「ウォークマン」という商品があります。この商品が、どのようにして生まれてきたのかは有名なエピソードがあります。

 1976年、当時ソニーの会長だった盛田昭夫氏が、スキー場で聞こえてくる音楽が気に入らず、自分の好きな曲を聴きながらスキーをしたいという発想がもとで、小型携帯型の再生専用テープレコーダーという商品コンセプトを思いつきました。

 しかし、ソニーの設計陣にそのコンセプトの商品化を打診すると「そんな商品は小さすぎてつくれない」「たとえつくれても、そんな商品は特殊すぎて売れない」といわれたといいます。

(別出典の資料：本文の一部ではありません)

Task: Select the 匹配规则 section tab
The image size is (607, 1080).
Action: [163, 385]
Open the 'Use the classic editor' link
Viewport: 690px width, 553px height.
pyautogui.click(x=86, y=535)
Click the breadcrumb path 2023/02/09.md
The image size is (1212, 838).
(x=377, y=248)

しかし、会長という立場にあった盛田氏の粘り強い説得により、失敗した場合の責任をとることを条件に、ついに商品化に踏み切りました。

 ところが、販売した途端、爆発的大ヒットとなり、ソニーという企業の名声を一段と高める結果となりました。

 このエピソードは、私たちに何を語っているのでしょうか。

 それは革新的なヒット商品のアイデアというのは、市場調査からは生まれないということです。

消費者の潜在的ニーズは
市場調査では明らかにならない

 ソニーがウォークマンを商品化する以前に、ウォークマンのようなものを商品化したところがあったでしょうか。ウォークマン以前にウォークマンはなかったのです。しかし、一度ウォークマンという商品が具体的に目の前に出現すると、「こういうのが欲しかった」という人が大勢現れました。つまり、そうした商品のニーズは、多くの消費者のなかに潜在的には存在していたのですが、そのニーズは消費者の側からは具体的に顕在化することはなかったということです。

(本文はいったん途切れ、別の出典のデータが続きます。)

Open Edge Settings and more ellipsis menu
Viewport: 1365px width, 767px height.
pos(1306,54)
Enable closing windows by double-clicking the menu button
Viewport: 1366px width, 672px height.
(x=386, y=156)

 なぜなら、消費者自身がそうしたニーズの存在に気がついていなかったからです。

 したがって、表層的な意識レベルの情報しか把握できないネットアンケートやグループインタビューをいくら綿密に行なっても、革新的なヒット商品のアイデアは生まれてこないのです。

 では、こうした市場調査に頼らずに、顧客の潜在ニーズをつかむには、どうすればよいのでしょうか。

 その手がかりは、実は、顧客に関する「アナログ情報」の活用の仕方にあります。

読者の手書きメッセージを活用
シニア世代の心を掴んだ『いきいき』

 50代女性をターゲットに、2005年10月現在で、41万部を発行するユーリーグの『いきいき』という直販雑誌があります。いわゆる中高年向け雑誌はこれまで40種類を超えるものが出版されてきましたが、10万部を超えているのは、この『いきいき』と小学館の『サライ』しかありません。『サライ』の場合は、書店売りで公称25万部といわれ、しかも、読者層が必ずしも中高年とは限らないので、いかに『いきいき』が抜きん出ているかがわかります。